- [Data supplied]:
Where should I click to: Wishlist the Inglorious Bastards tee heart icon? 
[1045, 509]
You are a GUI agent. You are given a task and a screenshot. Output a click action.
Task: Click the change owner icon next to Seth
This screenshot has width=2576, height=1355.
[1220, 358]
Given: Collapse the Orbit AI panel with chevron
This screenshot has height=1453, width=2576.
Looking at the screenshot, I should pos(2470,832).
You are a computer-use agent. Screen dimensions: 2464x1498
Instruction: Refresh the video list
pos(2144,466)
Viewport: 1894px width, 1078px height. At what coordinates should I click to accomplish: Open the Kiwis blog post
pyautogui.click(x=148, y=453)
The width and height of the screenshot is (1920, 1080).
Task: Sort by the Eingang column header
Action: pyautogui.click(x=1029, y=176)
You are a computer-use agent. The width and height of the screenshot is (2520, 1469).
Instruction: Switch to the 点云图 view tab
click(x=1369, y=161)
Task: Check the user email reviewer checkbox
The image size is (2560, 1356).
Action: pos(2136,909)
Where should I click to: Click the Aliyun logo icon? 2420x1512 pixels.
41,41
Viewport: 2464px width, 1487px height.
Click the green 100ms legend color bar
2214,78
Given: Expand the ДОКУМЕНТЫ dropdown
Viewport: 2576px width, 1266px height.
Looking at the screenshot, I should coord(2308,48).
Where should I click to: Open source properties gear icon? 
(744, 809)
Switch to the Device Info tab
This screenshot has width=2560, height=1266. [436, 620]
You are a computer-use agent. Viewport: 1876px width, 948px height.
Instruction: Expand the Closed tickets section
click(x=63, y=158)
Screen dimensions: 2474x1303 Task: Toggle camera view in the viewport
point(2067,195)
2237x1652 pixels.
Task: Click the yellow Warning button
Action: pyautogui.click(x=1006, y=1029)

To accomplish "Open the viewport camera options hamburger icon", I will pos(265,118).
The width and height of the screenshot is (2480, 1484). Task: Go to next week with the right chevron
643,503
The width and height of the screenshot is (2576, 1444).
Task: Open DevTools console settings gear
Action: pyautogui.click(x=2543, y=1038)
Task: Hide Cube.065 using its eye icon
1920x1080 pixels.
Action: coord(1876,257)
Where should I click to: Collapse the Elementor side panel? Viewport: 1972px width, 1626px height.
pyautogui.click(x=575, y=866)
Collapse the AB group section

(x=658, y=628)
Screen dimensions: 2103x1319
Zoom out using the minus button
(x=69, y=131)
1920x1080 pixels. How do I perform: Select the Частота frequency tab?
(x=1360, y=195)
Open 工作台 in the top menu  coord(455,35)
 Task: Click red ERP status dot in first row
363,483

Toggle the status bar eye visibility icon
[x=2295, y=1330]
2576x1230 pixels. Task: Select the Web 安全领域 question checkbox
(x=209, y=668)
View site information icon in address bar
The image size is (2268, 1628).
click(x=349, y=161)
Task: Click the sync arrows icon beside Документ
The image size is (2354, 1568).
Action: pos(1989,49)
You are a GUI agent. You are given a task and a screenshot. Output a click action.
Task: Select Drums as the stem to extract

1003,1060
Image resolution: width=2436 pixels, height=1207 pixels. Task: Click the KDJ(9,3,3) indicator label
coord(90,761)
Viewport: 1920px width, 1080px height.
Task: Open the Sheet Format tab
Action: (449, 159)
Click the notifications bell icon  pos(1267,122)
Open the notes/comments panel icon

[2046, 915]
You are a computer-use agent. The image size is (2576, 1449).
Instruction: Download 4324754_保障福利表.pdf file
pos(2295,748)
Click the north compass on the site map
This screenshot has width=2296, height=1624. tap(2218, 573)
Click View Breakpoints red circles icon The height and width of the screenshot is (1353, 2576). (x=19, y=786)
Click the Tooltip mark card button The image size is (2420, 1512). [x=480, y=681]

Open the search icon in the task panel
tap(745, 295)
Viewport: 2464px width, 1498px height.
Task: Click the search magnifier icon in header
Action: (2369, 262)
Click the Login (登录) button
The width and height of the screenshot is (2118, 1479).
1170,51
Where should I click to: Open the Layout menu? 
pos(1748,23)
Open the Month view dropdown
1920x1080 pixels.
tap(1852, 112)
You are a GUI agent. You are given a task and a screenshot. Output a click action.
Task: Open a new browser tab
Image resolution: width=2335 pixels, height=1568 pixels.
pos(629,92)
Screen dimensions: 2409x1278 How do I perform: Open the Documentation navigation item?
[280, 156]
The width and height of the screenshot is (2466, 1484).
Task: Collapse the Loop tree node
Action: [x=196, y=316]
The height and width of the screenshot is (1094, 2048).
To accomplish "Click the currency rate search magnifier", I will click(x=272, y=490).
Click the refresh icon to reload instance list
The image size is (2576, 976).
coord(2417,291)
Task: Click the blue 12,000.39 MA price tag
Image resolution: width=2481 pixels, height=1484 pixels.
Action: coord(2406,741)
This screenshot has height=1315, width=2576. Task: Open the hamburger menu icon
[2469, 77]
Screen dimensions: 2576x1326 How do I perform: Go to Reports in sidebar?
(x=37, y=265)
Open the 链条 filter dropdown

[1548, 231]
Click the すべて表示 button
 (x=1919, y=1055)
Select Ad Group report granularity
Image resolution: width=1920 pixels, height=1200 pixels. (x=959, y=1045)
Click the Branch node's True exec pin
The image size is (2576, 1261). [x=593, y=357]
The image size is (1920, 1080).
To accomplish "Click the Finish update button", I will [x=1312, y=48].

- [Exercise requirements]:
Reproduce every record, matching each line exactly.

- [Task response]:
Where should I click to: Wishlist the Inglorious Bastards tee heart icon? 
[1045, 509]
You are a GUI agent. You are given a task and a screenshot. Output a click action.
Task: Click the change owner icon next to Seth
This screenshot has width=2576, height=1355.
[1220, 358]
Given: Collapse the Orbit AI panel with chevron
This screenshot has height=1453, width=2576.
Looking at the screenshot, I should pos(2470,832).
You are a computer-use agent. Screen dimensions: 2464x1498
Instruction: Refresh the video list
pos(2144,466)
Viewport: 1894px width, 1078px height. At what coordinates should I click to accomplish: Open the Kiwis blog post
pyautogui.click(x=148, y=453)
The width and height of the screenshot is (1920, 1080).
Task: Sort by the Eingang column header
Action: pyautogui.click(x=1029, y=176)
You are a computer-use agent. The width and height of the screenshot is (2520, 1469).
Instruction: Switch to the 点云图 view tab
click(x=1369, y=161)
Task: Check the user email reviewer checkbox
The image size is (2560, 1356).
Action: pos(2136,909)
Where should I click to: Click the Aliyun logo icon? 2420x1512 pixels.
41,41
Viewport: 2464px width, 1487px height.
Click the green 100ms legend color bar
2214,78
Given: Expand the ДОКУМЕНТЫ dropdown
Viewport: 2576px width, 1266px height.
Looking at the screenshot, I should coord(2308,48).
Where should I click to: Open source properties gear icon? 
(744, 809)
Switch to the Device Info tab
This screenshot has width=2560, height=1266. [436, 620]
You are a computer-use agent. Viewport: 1876px width, 948px height.
Instruction: Expand the Closed tickets section
click(x=63, y=158)
Screen dimensions: 2474x1303 Task: Toggle camera view in the viewport
point(2067,195)
2237x1652 pixels.
Task: Click the yellow Warning button
Action: pyautogui.click(x=1006, y=1029)

To accomplish "Open the viewport camera options hamburger icon", I will pos(265,118).
The width and height of the screenshot is (2480, 1484). Task: Go to next week with the right chevron
643,503
The width and height of the screenshot is (2576, 1444).
Task: Open DevTools console settings gear
Action: pyautogui.click(x=2543, y=1038)
Task: Hide Cube.065 using its eye icon
1920x1080 pixels.
Action: coord(1876,257)
Where should I click to: Collapse the Elementor side panel? Viewport: 1972px width, 1626px height.
pyautogui.click(x=575, y=866)
Collapse the AB group section

(x=658, y=628)
Screen dimensions: 2103x1319
Zoom out using the minus button
(x=69, y=131)
1920x1080 pixels. How do I perform: Select the Частота frequency tab?
(x=1360, y=195)
Open 工作台 in the top menu  coord(455,35)
 Task: Click red ERP status dot in first row
363,483

Toggle the status bar eye visibility icon
[x=2295, y=1330]
2576x1230 pixels. Task: Select the Web 安全领域 question checkbox
(x=209, y=668)
View site information icon in address bar
The image size is (2268, 1628).
click(x=349, y=161)
Task: Click the sync arrows icon beside Документ
The image size is (2354, 1568).
Action: pos(1989,49)
You are a GUI agent. You are given a task and a screenshot. Output a click action.
Task: Select Drums as the stem to extract

1003,1060
Image resolution: width=2436 pixels, height=1207 pixels. Task: Click the KDJ(9,3,3) indicator label
coord(90,761)
Viewport: 1920px width, 1080px height.
Task: Open the Sheet Format tab
Action: (449, 159)
Click the notifications bell icon  pos(1267,122)
Open the notes/comments panel icon

[2046, 915]
You are a computer-use agent. The image size is (2576, 1449).
Instruction: Download 4324754_保障福利表.pdf file
pos(2295,748)
Click the north compass on the site map
This screenshot has width=2296, height=1624. tap(2218, 573)
Click View Breakpoints red circles icon The height and width of the screenshot is (1353, 2576). (x=19, y=786)
Click the Tooltip mark card button The image size is (2420, 1512). [x=480, y=681]

Open the search icon in the task panel
tap(745, 295)
Viewport: 2464px width, 1498px height.
Task: Click the search magnifier icon in header
Action: (2369, 262)
Click the Login (登录) button
The width and height of the screenshot is (2118, 1479).
1170,51
Where should I click to: Open the Layout menu? 
pos(1748,23)
Open the Month view dropdown
1920x1080 pixels.
tap(1852, 112)
You are a GUI agent. You are given a task and a screenshot. Output a click action.
Task: Open a new browser tab
Image resolution: width=2335 pixels, height=1568 pixels.
pos(629,92)
Screen dimensions: 2409x1278 How do I perform: Open the Documentation navigation item?
[280, 156]
The width and height of the screenshot is (2466, 1484).
Task: Collapse the Loop tree node
Action: [x=196, y=316]
The height and width of the screenshot is (1094, 2048).
To accomplish "Click the currency rate search magnifier", I will click(x=272, y=490).
Click the refresh icon to reload instance list
The image size is (2576, 976).
coord(2417,291)
Task: Click the blue 12,000.39 MA price tag
Image resolution: width=2481 pixels, height=1484 pixels.
Action: coord(2406,741)
This screenshot has height=1315, width=2576. Task: Open the hamburger menu icon
[2469, 77]
Screen dimensions: 2576x1326 How do I perform: Go to Reports in sidebar?
(x=37, y=265)
Open the 链条 filter dropdown

[1548, 231]
Click the すべて表示 button
 (x=1919, y=1055)
Select Ad Group report granularity
Image resolution: width=1920 pixels, height=1200 pixels. (x=959, y=1045)
Click the Branch node's True exec pin
The image size is (2576, 1261). [x=593, y=357]
The image size is (1920, 1080).
To accomplish "Click the Finish update button", I will [x=1312, y=48].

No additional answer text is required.